Ex. 2 L3: Multicompartmental analysis

Question 1

Multicompartment:

Answer 1

Drug given as IV bolus; 2 compartment Pk model, curve presents as small slope in beginning, then linear after

Question 2

2-compartment PK model aka…

Answer 2

Bi-phasic; Initial rapid concentration drop first, followed by slower pK phase

Question 3

One compartment model

Answer 3

The body acts like a single homogenous compartment and drug rapidly distributes uniformly in it
The drug is in rapid equilibrium between the blood and the tissues
Changes in the plasma conc. of drug will result in proportional changes in tissue drug levels

One (i.e. blood) compartment alone is sufficient enough to explain drug disposition

Question 4

Multi-compartment model

Answer 4

Bi-phasic pK
After admin, drug is distributed to different compartments, leading to bi-phasic pK (rapid concentration drop)
Drug goes to fat first
Slower pK later because drugs that went to fat first come back to stream later for elimination

Question 5

Multi compartment distribution

Answer 5

Liver -25% of cardiac output

Follow pretty much the same pattern as drug concentration in plasma

Liver and plasma parallel to each other

Question 6

Drug distribution: central compartment

Answer 6

Kidney, liver blood

Question 7

Drug distribution:
peripheral tissues

Answer 7

Fats
Peripheral organ

Question 8

Why are two compartments needed?

Answer 8

Distribution into fat (lipids) Determines what happens in the central compartment (blood, kidney, liver)

Question 9

Why multi-compartment model is used

Answer 9

One (i.e. blood) compartment alone is not sufficient to explain drug disposition.

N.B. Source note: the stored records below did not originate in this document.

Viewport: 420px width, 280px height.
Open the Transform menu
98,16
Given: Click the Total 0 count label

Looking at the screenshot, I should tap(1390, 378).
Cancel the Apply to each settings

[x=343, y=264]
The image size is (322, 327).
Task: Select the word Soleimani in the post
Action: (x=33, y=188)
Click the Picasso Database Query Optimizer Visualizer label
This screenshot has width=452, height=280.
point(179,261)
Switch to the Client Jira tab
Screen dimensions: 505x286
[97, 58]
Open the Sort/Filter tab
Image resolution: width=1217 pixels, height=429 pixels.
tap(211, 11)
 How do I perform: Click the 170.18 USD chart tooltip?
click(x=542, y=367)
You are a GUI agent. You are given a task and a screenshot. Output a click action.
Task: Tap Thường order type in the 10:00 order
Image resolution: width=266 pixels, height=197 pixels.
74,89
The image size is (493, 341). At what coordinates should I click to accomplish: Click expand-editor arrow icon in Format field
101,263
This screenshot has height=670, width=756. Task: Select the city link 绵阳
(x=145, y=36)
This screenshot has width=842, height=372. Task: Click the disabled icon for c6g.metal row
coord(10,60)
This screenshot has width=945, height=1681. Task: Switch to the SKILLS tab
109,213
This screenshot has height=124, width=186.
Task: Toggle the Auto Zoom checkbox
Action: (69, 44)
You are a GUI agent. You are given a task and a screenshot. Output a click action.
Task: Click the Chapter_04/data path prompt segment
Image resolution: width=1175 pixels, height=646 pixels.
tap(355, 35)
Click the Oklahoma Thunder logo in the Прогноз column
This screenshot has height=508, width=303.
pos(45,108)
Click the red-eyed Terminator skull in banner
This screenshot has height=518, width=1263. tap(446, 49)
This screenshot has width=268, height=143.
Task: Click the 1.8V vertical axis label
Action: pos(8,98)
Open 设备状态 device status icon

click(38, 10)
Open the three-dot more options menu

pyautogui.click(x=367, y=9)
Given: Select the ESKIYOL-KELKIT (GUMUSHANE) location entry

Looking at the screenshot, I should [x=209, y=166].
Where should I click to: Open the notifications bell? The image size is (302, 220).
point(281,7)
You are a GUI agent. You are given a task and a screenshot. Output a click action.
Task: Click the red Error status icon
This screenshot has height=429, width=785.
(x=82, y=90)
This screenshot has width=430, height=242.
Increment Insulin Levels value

More than one (i.e. multi) compartments are needed

-Goes different places

Ex.:

Blood: T1 100ng/ml
Tissue: T1 10ng/ml

Blood: T2: 50ng/mL
Tissue: T2: 7ng/ml - not proportional, need explanation for where the rest went

See a CURVE, not a straight line

Question 10

One compartment vs two compartment model summary

Answer 10

One: C = C0 * e^-kt
Linear

Two compartment:
C= Ae^-at + Be-^Bt
Slight curve turns to linear

Question 11

Distribution phase

Answer 11

1st of two biphasics
Elimination also occurs, but distribution into the tissues compartment governs the slope

Question 12

Elimination phase

Answer 12

2nd biphasic
Elimination from the central compartment governs the slope

Question 13

Bi-phasic pk explained

Answer 13

Drug amount in tissue increases over time until it hits max; once it reaches max, drug in tissue/peripheral compartment Comes back for elimination

Question 14

Why does drug have to come back to central compartment for elimination?

Answer 14

The major drug eliminating organs, liver, kidney, blood, are part of central compartment

Question 15

T/F: Compartment models are a drug specific property

Answer 15

True

Question 16

alpha

Answer 16

Distribution rate constant

Question 17

beta

Answer 17

Elimination rate constant (later concentration data points)

Question 18

Micro vs macro constants

Answer 18

Micro: K21 and K10, K12
Macro: A, B, alpha, Beta

Question 19

Half-life

Answer 19

T1/2 alpha = 0.693/alpha

T1/2 beta =
0.693/beta

Question 20

Pk parameters from 1 vs 2 compartmental analysis

Answer 20

1:
Kel
T 1/2
Vd

2:
K10, K12, K21
t1/2 alpha, t1/2 Beta
Vc, Vp, VdB

Question 21

Volume of distribution: Vc, Vp

Answer 21

Vc -volume of central
Vp - volume of peripheral

Question 22

Volume of distribution VdB

Answer 22

Volume of distribution in the B-phase (post distribution/terminal phase, also called Vdarea

Question 23

Multi compartment models

Answer 23

Cp = Ae-at + Be -Bt + Cegamma*t